Calculate mean and standard deviation.

Parameters:
  • values (Union[List[float], np.ndarray]) – Values to calculate statistics for

  • ddof (int) – Degrees of freedom for std calculation

Returns:

(mean, std)

Return type:

Tuple[float, float]

Examples

>>> mean, std = calculate_mean_std([0.85, 0.87, 0.83])
>>> print(f"Mean: {mean:.3f}, Std: {std:.3f}")
scitex_ml.classification.reporters.reporter_utils.create_summary_table(fold_results, metrics=None, include_stats=True, format_digits=3)[source]

Create a summary table with fold results and statistics.

Parameters:
  • fold_results (List[Dict[str, Any]]) – List of metric dictionaries for each fold

  • metrics (List[str], optional) – Metrics to include in table. If None, include all.

  • include_stats (bool) – Whether to include mean/std rows

  • format_digits (int) – Number of decimal places

Returns:

Summary table with folds as rows and metrics as columns

Return type:

pd.DataFrame

Examples

>>> fold_results = [
...     {'fold': 0, 'balanced_accuracy': 0.85, 'mcc': 0.70},
...     {'fold': 1, 'balanced_accuracy': 0.87, 'mcc': 0.73},
...     {'fold': 2, 'balanced_accuracy': 0.83, 'mcc': 0.68}
... ]
>>> df = create_summary_table(fold_results, include_stats=True)
>>> print(df.to_string())
scitex_ml.classification.reporters.reporter_utils.aggregate_confusion_matrices(confusion_matrices)[source]

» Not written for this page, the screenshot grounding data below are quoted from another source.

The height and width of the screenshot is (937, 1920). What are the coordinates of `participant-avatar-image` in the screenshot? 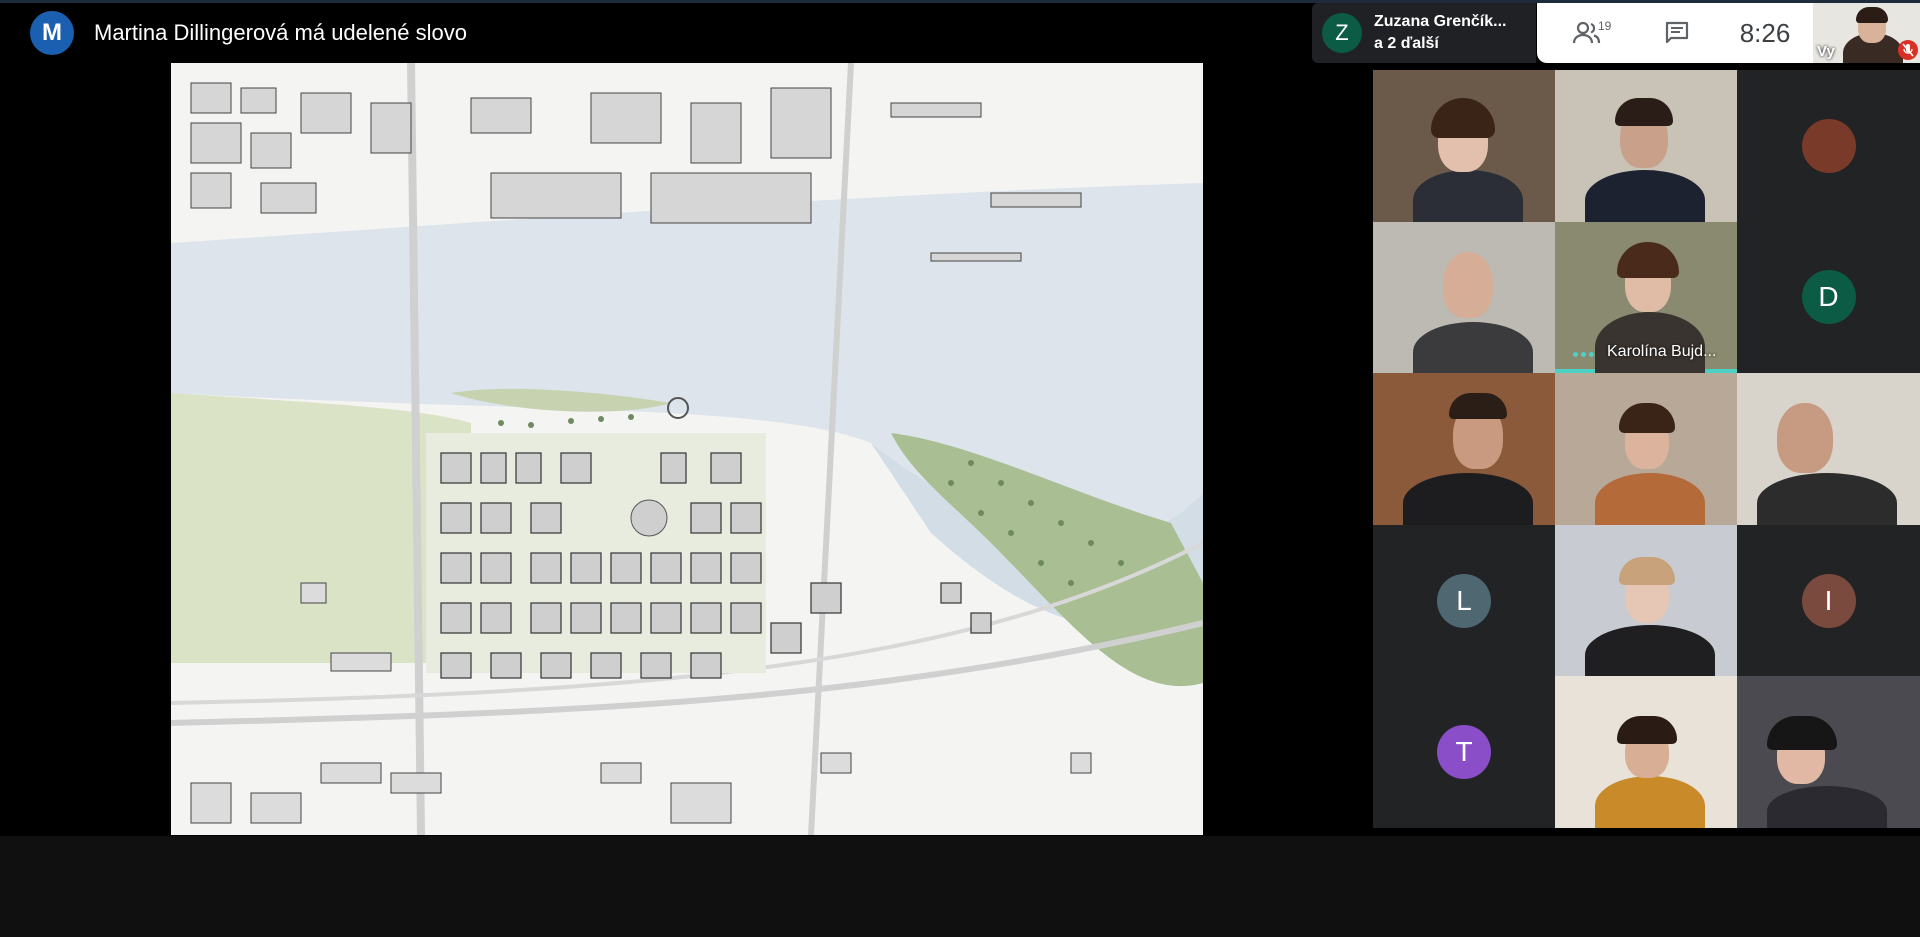 It's located at (1828, 146).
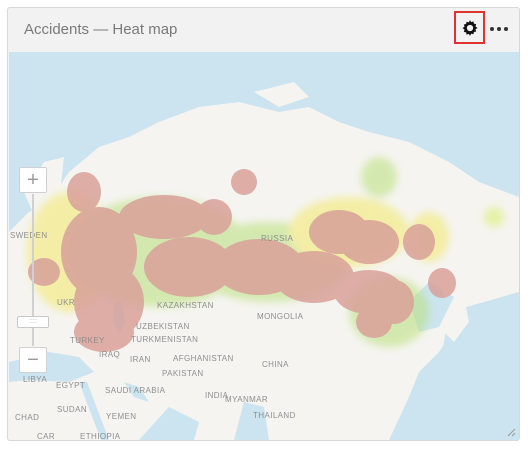 The height and width of the screenshot is (450, 529). I want to click on widget-header: Accidents — Heat map, so click(264, 30).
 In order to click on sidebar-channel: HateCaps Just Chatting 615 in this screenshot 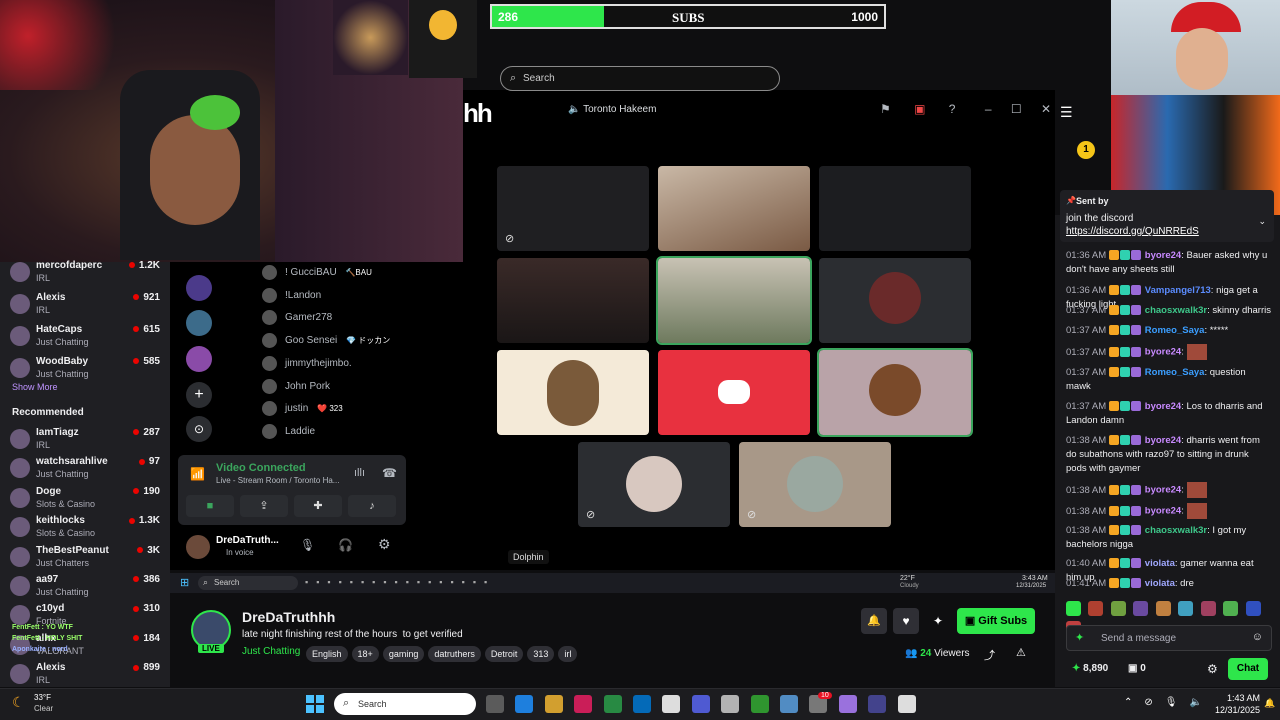, I will do `click(90, 339)`.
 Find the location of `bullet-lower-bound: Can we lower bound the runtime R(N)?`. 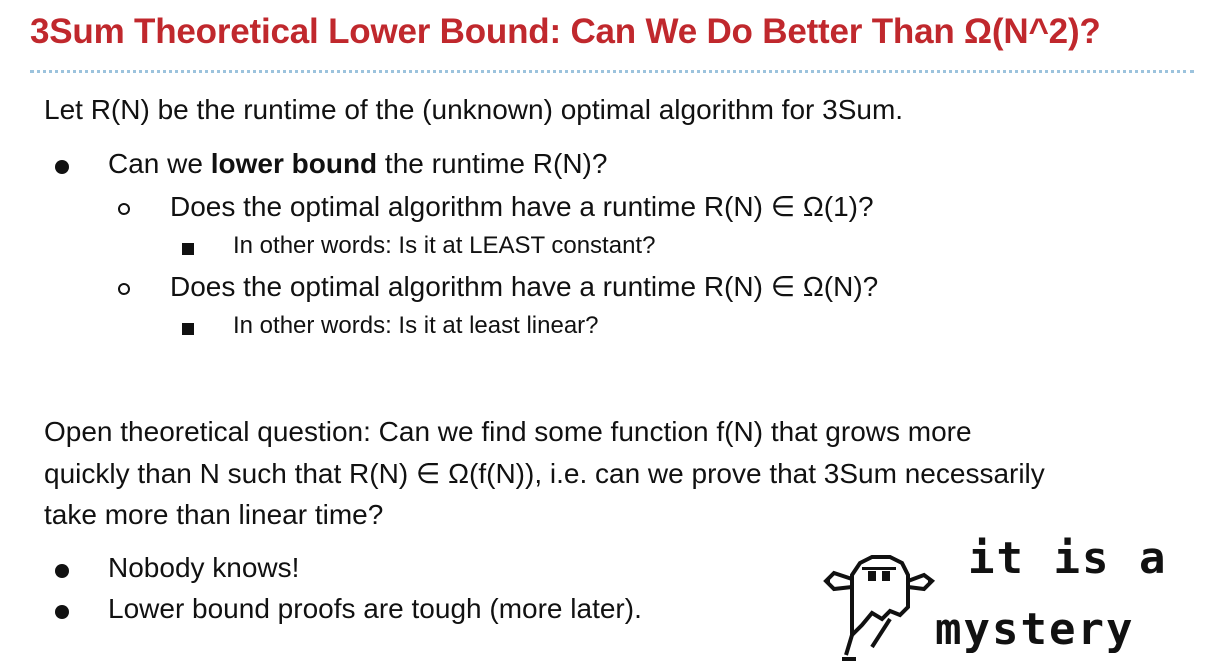

bullet-lower-bound: Can we lower bound the runtime R(N)? is located at coordinates (358, 164).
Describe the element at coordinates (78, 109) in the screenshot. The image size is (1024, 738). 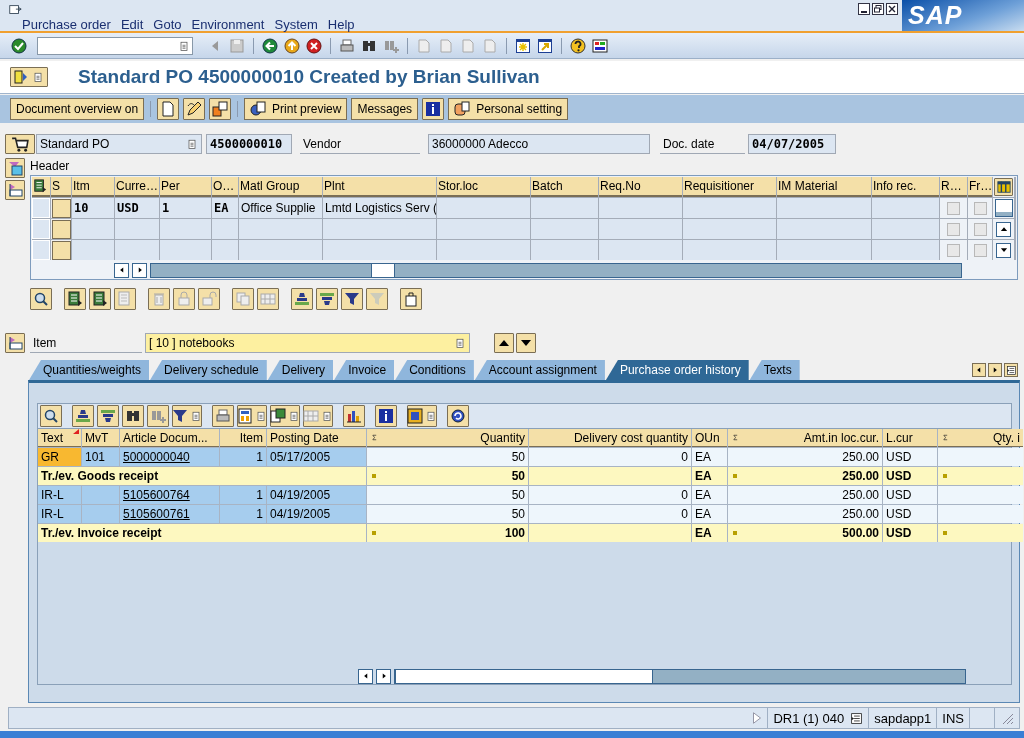
I see `document-overview-button: Document overview on` at that location.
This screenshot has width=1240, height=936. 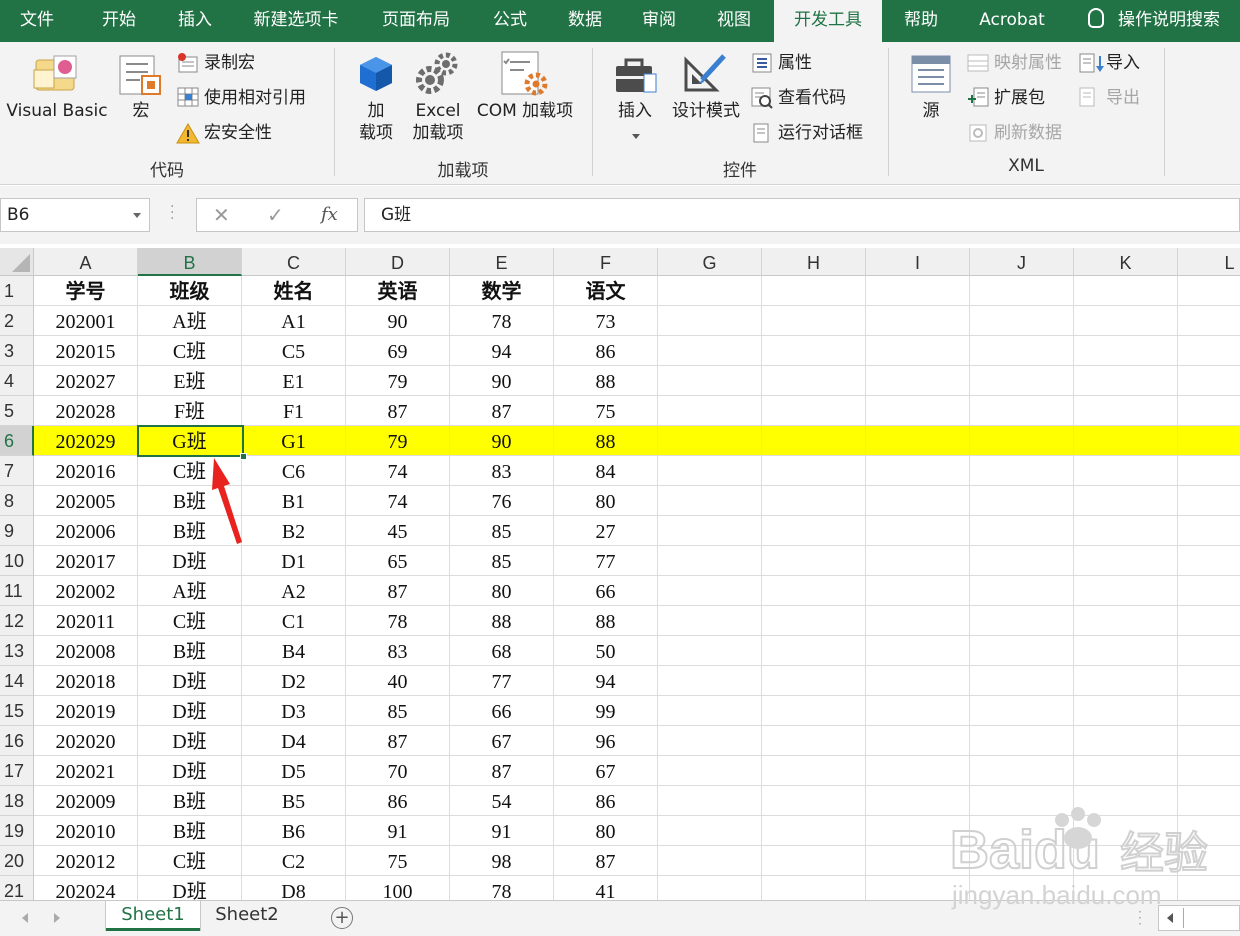 I want to click on cell-d13: 83, so click(x=398, y=651).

Aggregate confusion matrices across folds.

Parameters:

confusion_matrices (List[np.ndarray]) – List of confusion matrices from each fold

Returns:

Summed confusion matrix

Return type:

np.ndarray

Examples

>>> cms = [np.array([[8, 2], [1, 9]]) for _ in range(3)]
>>> total_cm = aggregate_confusion_matrices(cms)
>>> print(total_cm)

Modules

aggregation

Metric aggregation utilities for cross-fold analysis.

data_models

Data models for classification reporting using dataclasses.

reporting

storage

validation

Validation utilities for classification metrics.